Description of the task ▸ Go line by line through the entries below and copy those containing the string "Viewport".

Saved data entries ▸
=== Section Start ===
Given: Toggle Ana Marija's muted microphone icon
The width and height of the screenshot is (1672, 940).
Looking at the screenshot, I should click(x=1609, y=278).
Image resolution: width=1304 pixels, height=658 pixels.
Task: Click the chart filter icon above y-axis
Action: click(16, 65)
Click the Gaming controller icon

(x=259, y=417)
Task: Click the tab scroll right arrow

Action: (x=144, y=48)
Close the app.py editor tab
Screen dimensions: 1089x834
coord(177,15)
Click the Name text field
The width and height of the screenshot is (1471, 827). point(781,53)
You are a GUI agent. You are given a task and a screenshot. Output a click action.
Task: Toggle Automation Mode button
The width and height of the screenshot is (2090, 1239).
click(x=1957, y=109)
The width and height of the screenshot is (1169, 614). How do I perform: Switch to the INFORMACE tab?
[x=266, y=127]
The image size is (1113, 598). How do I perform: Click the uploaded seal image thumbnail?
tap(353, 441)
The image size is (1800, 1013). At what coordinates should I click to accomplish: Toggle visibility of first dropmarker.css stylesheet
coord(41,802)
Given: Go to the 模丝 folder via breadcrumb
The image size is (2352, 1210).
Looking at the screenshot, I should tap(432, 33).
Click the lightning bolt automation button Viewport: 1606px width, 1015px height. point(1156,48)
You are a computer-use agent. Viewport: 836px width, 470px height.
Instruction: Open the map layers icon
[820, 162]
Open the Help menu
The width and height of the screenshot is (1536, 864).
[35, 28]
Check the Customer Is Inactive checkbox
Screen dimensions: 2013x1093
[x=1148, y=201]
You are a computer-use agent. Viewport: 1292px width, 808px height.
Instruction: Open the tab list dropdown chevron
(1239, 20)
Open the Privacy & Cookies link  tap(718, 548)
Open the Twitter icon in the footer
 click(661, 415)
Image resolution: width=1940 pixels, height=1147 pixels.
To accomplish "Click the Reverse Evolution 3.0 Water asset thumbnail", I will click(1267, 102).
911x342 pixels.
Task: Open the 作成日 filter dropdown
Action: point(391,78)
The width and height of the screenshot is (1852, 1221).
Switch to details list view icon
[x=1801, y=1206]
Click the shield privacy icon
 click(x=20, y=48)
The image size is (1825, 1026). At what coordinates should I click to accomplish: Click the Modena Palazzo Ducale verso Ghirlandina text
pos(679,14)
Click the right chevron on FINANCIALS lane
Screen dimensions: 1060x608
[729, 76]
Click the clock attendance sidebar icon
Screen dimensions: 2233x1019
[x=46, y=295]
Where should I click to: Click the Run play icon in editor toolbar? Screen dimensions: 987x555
=== Section End ===
Your response ▸
Click the lightning bolt automation button Viewport: 1606px width, 1015px height. point(1156,48)
You are a computer-use agent. Viewport: 836px width, 470px height.
You are a computer-use agent. Viewport: 1292px width, 808px height.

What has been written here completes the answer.